Sus éxitos no se le subieron a la cabeza a un artista que solo supo entregarse a su trabajo y que, según cuenta Latorre, no tuvo ningún apego al relumbrón. Con el mismo entusiasmo cogía el buril y el martillo que dibujaba y modelaba, ensayando diseños, sobre todo en estilo Renacimiento, que luego realizaba en relojes repujados, tapas de libros, dagas, marcos, brazaletes y miles de objetos exquisitos que le proporcionaban (no sabemos si Francisco Latorre exageraba) un ingreso aproximado de dos millones de reales. Los que lo conocieron lo describen como un hombre muy apegado a su trabajo y poco a los honores. En 1876 se le concedió la Cruz de Isabel la Católica, y si la aceptó fue porque un amigo pagó los derechos y las insignias; en cambio, como no hubo nadie que se ocupara de estos menesteres cuando se le concedió la Encomienda de Carlos III, quedó anulada dicha concesión. Solo por complacer a su hija y a sus amigos consistió en colgar en su tienda de Cuatro Calles un cuadro con las medallas con los que había sido premiado en las Exposiciones nacionales e internacionales. Madrid en 1858 y 1878, Toledo en 1866, Viena en 1873, París en 1867 y 1878, Madrid, en 1883, Barcelona en 1888 y otras ciudades le otorgaron merecidos galardones.

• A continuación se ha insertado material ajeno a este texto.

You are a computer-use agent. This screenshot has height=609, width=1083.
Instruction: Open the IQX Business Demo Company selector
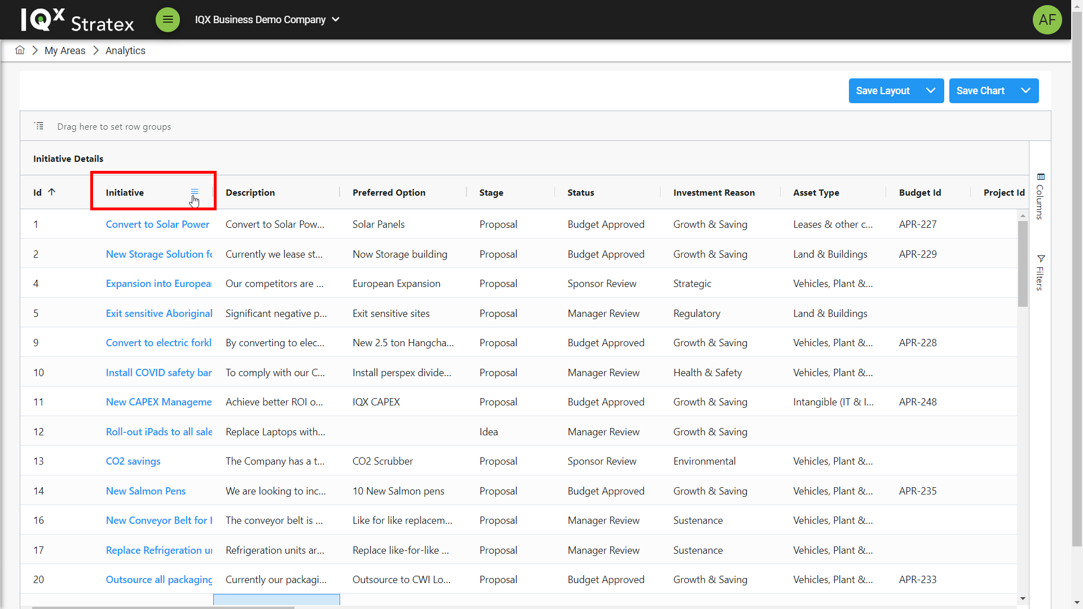pos(267,20)
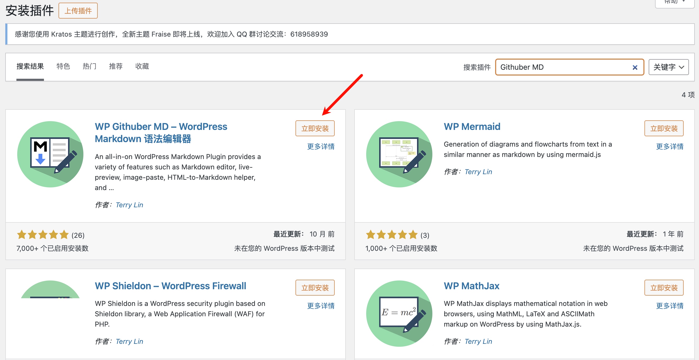The image size is (699, 360).
Task: Install the WP MathJax plugin
Action: [x=664, y=287]
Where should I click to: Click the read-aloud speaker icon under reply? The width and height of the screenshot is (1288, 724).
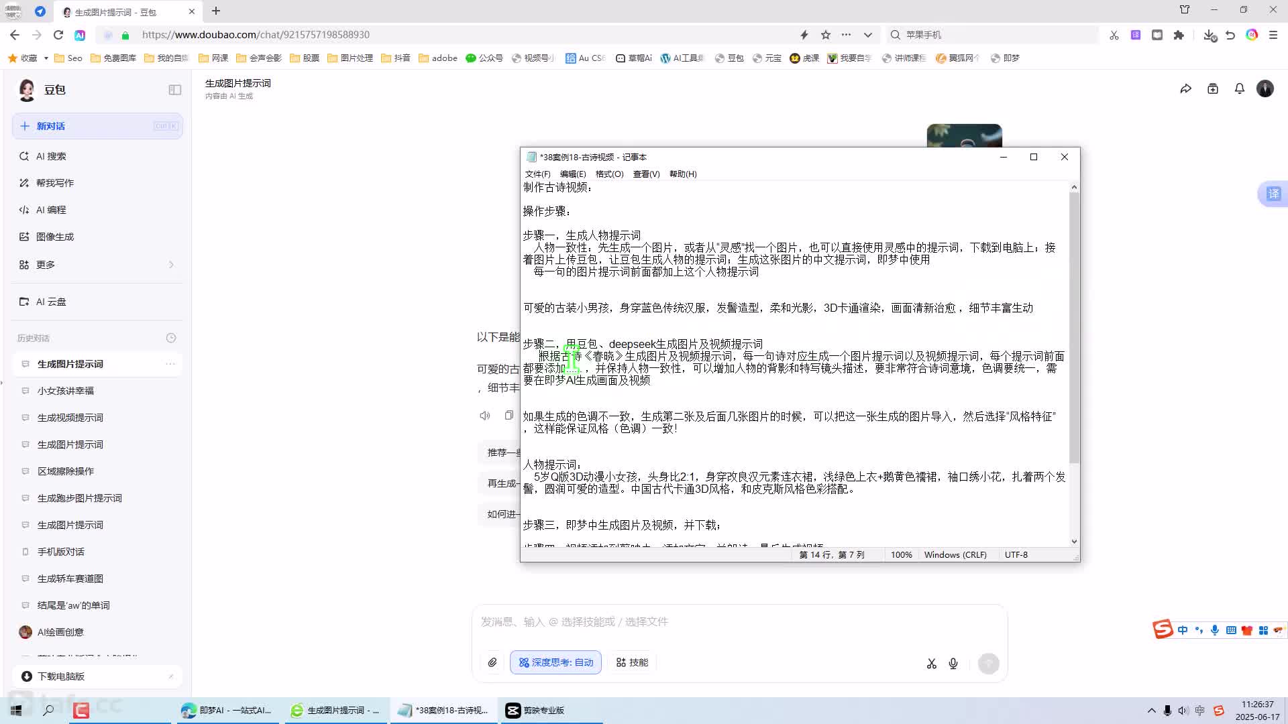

Su amigo Federico Latorre cuenta emocionado cómo el 29 de agosto de 1899, a las 6 de la mañana, Mariano Álvarez se asomó a la ventana de su casa a aliviarse del calor, y en ese momento un ataque al corazón lo dejó fulminado. Tenía 64 años. Viudo de doña Catalina Hornillo, con la que no tuvo hijos, dejaba en el mundo una hija natural, Mariana Álvarez y Sánchez.
Su labor no acabó con su muerte, sin embargo. Fue continuada por sus discípulos, entre los que sobresale Juan Ballesteros, uno de los mejores damasquinadores que ha dado Toledo . Pero esta ya es otra historia.